Argue that the total time required for maintaining these lists with
every triangle can also be bounded by Expression (9.1).
- Argue that a regular grid of 16 points in the unit square has
discrepancy at least 1/5.
- Finish Chapter 8, up through 8.5. Nothing to hand in.
- Handout: Pages 36-46 from Mulmuley, Computational Geometry: an Introduction Through Randomized Algorithms.
- We are given a set of line segments in the plane, and asked to determine
whether there exists a staight line intersecting all of the segments.
Use the duality transform from Chapter 8 to transform this problem into one
involving arrangements, and describe how to solve it in O(n2) time.
- Consider the silhouette of the unit sphere, as seen from a point p
outside the unit sphere in 3D.
It consists of the the set of points on the sphere whose tangent planes
contain p.
Using the duality transform T defined on pages 41 and 42 of the handout,
what is the dual of the silhouette?
- Read handout from Matousek's Lectures on Discrete
Geometry.
- Think about the following question, but you do not need
to write it up or hand it in. A vertex of a four-dimensional simplex
is contained in four (d-1)-dimensional facets. How many 3,2, and 1
dimensional faces is it contained in? In general, how many faces of
dimension k contain a vertex of a d-dimensional simplex?
- Look at these ideas for projects, and
think about what you want to do on your own.
- Skim 4.1, then read 4.3 and 4.4. Skim 4.6, just to get the idea
and the result; we will discuss a simpler version of the algorithm in lecture.
- What is the expected number of times the minimum vertex of the polytope
changes, in the algorithm in Section 4.4? That is, what is the expected
number if indices i such that vi-1 is not contained
in hi?
- Feb 15 and Feb 20: I will give two lectures on using Delaunay
triangulation to model molecules, based on the
skin surfaces paper. You do not need to read it, but if you are
interested in molecular modeling and you'd like to work on the
project involving the mixed complex, you should.
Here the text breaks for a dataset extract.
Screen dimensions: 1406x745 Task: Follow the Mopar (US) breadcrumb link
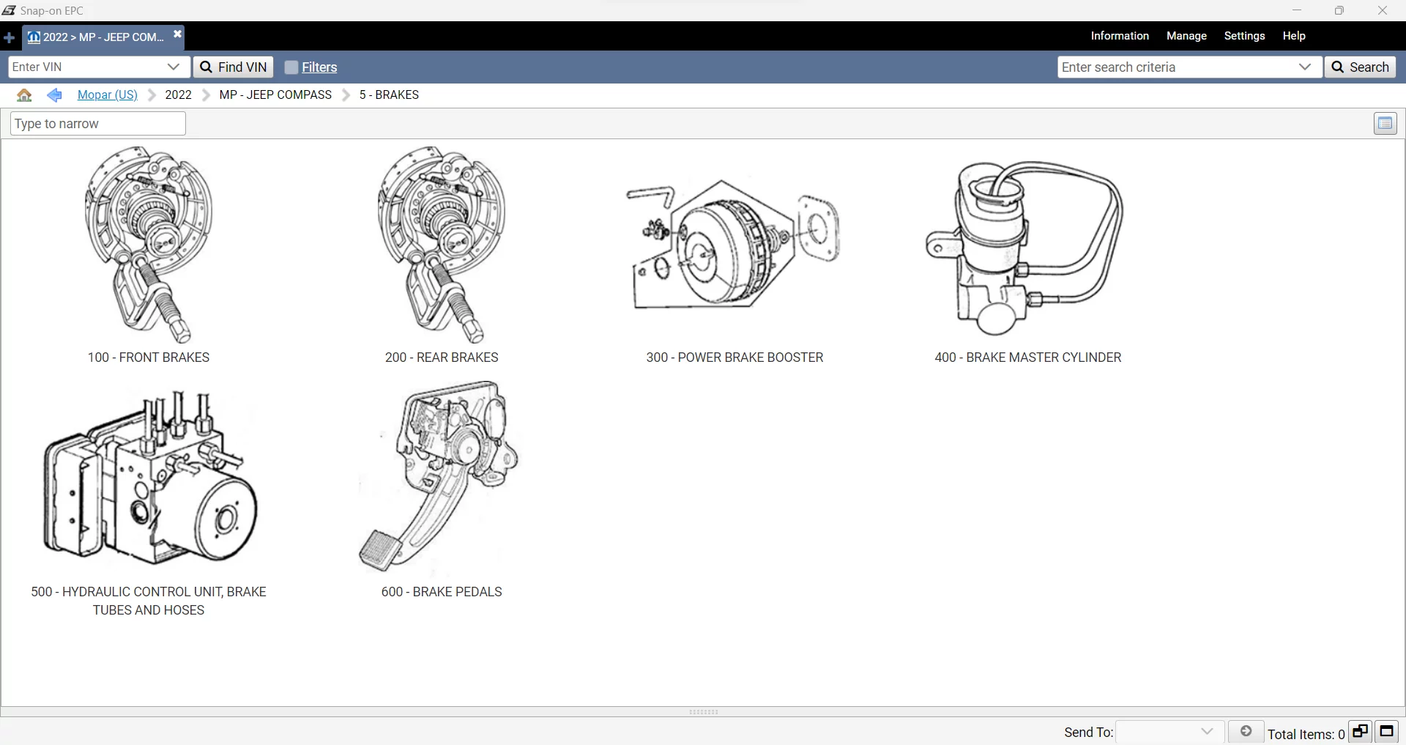coord(107,94)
- Feb 22: Skim Section 5.1, then read Section 5.2 carefully.
Here is a
writeup of the search method for nearest-neighbors and some great animations.
- In writing, give an example of a set of n points in the plane,
and a rectangle query, for which
k, the number of points in the rectangle is zero, but O(sqrt(n))
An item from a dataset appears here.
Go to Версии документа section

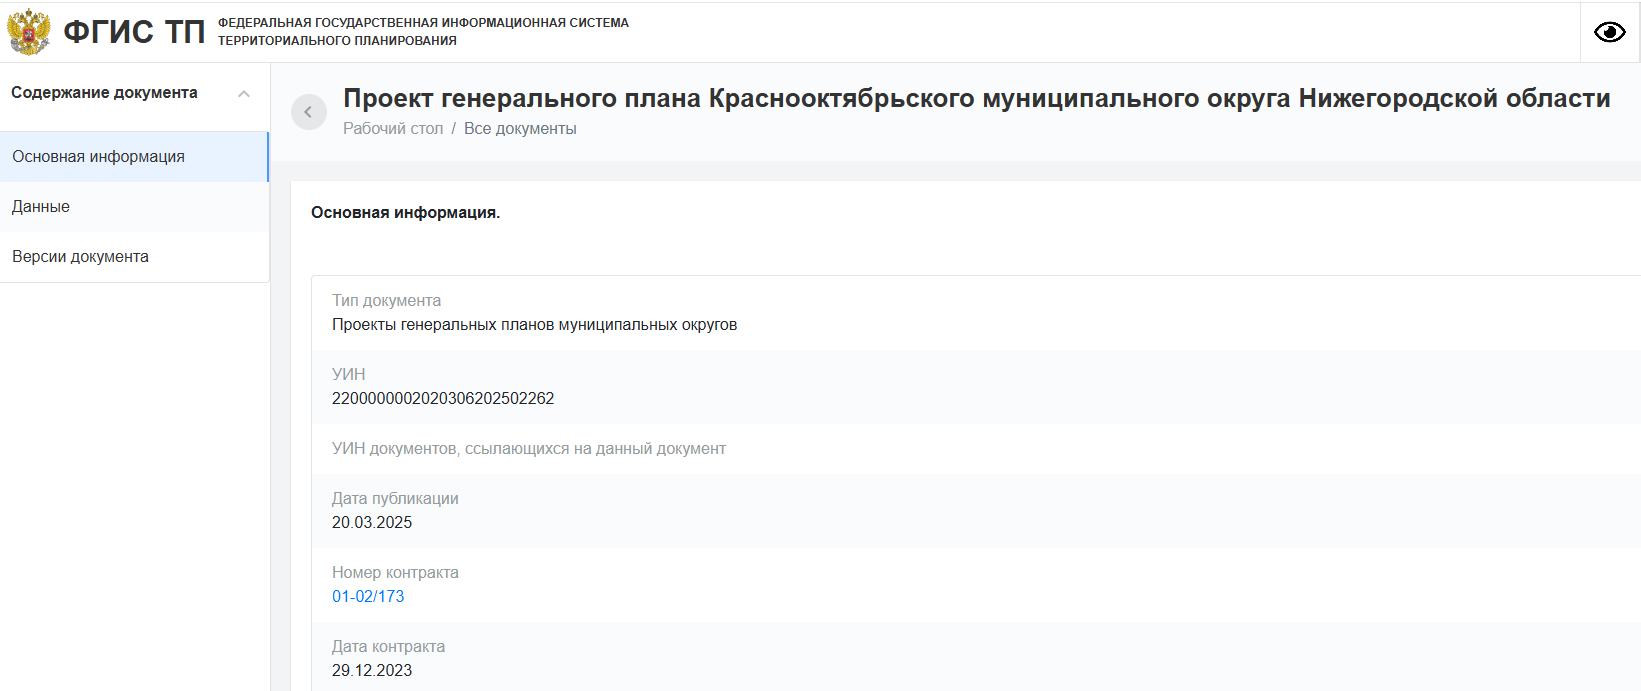point(80,257)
cells of the kd-tree have to be examined. For discussion in class,
think about how many cells
might have to be examined for a query circle. Fewer or more?
- Feb 27: I will lecture on the paper:
Kd-trees are best when cut on the longest side. The piercing Lemma
was originally proved in the classic paper
An optimal algorithm for approximate nearest neighbor searching in fixed
dimensions.
No reading required. Work on your reading for your project.
- Feb 29: Read section 14.2, on quad-trees.